Insight and Judgement:
judgement is mostly impaired and the patient has very limited, if any, insight.
with the possible exception of decreased attention, other cognitive deficits may not be obvious during a cursory MSE.
In schizophrenia neuropsychological testing routinely reveals deficits in working memory, executive functioning, social functioning, processing speed, verbal fluency, and/or reaction time abnormalities. Unfortunately, the ability to test for these deficits routinely in clinical practice is limited by the lack of good, time eﬃcient screening cognitive instruments for schizophrenia and related disorders.
There are no tests that can rule in a diagnosis of schizophrenia or related disorders.

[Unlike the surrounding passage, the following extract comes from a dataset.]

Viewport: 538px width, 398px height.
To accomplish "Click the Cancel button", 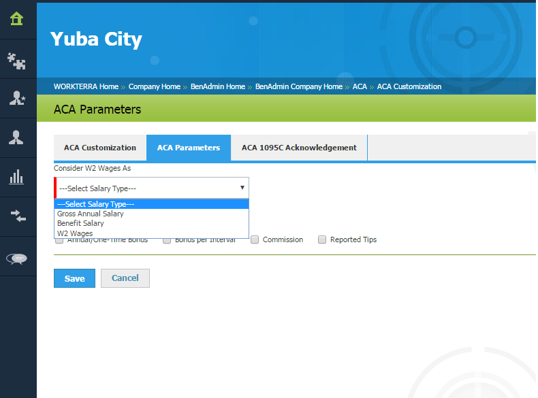I will click(125, 278).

The role of laboratory investigations are to rule out substance induced disorders and general medical conditions that can present with a psychotic syndrome; to establish a baseline and monitor physiological functions that can be aﬀected by, or can aﬀect the metabolism of psychotropic medications; and monitor drug levels when necessary.
Investigations to exclude a substance induced disorder or general medical condition:
• urine1 or blood toxicology screen: should be performed routinely in all patients presenting with new onset or exacerbated psychotic symptoms, as a number of illicit drugs can cause/worsen psychosis (e.g., hallucinogens, cocaine, stimulants, marijuana).

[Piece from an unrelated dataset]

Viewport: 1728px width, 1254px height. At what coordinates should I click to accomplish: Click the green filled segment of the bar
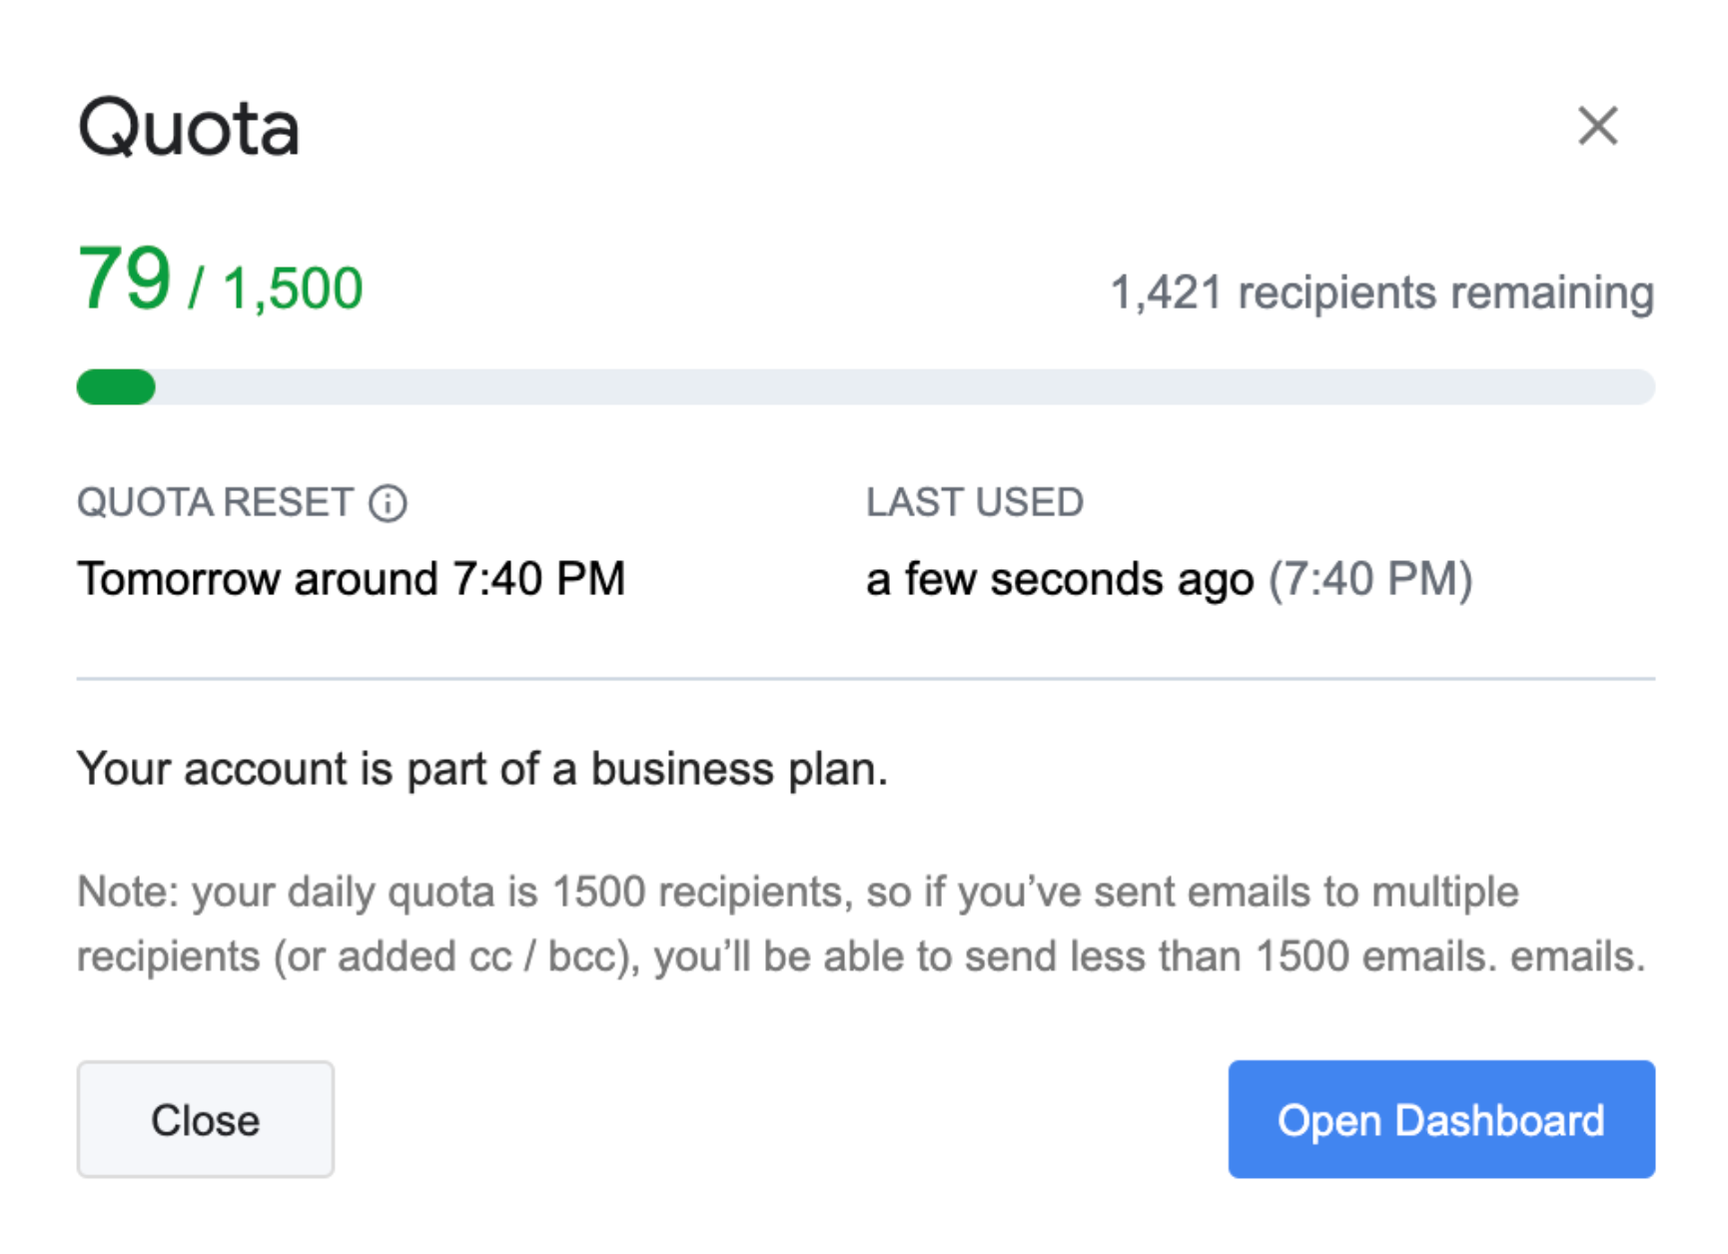115,387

• Complete blood cell count2 (CBC): blood dyscrasias can point to an underlying vitamin deficit that may manifest with psychosis (e.g., pernicious or megaloblastic anaemia as a sign of vitamin B12/folate deficits)
• Rapid plasma reagin3 (RPR): done to rule out (tertiary) syphilis
• Thyroid panel4: indicated when there is a clinical suspicion for hypo or hyperthyroidism
• Brain Imaging:
• Structural brain imaging (CT or MRI) is indicated to rule out other brain pathologies (e.g., multiple strokes, demyelination, masses). Neuroimaging studies do not show a pattern of findings specific for schizophrenia or related disorders and may be normal early in the course of the disease. As schizophrenia progresses, enlarged ventricles and diﬀuse cortical atrophy becomes apparent. MRI scans may also show atrophy of the parahippocampal gyrus, dorsolateral prefrontal cortex, mesolimbic system, the anterior cingulate cortex, and planum temporalis asymmetry reversal or generalized reductions in grey and white matter.
• Functional brain imaging studies (PET and functional MRI) demonstrate abnormalities in the same regions. However, none of these changes are pathognomonic for schizophrenia or related disorders.
A liver function panel and chemistry panel (to document renal function) are recommended to establish a baseline for physiological functions that can aﬀect the metabolism of psychotropic medications. Other tests that may be indicated to monitor side eﬀects of psychotropic medication include a blood glucose level, a lipid panel, and an ECG (as some antipsychotics have the potential of prolonging the QTc interval). A prolactin level should only be measured when prolactinemia is suspected on clinical grounds.
The following drug levels need monitoring: lithium (0.7 to 1.2 mEq/L), carbamazepine (5 to 12 mcg/mL), and valproic acid (50 to 100 mcg/mL). A clozapine level above 350 ng/mL is recommended to establish compliance and has been shown to correlate with improved eﬃcacy for refractory schizophrenia. There is no clear evidence of a therapeutic range for other antipsychotics.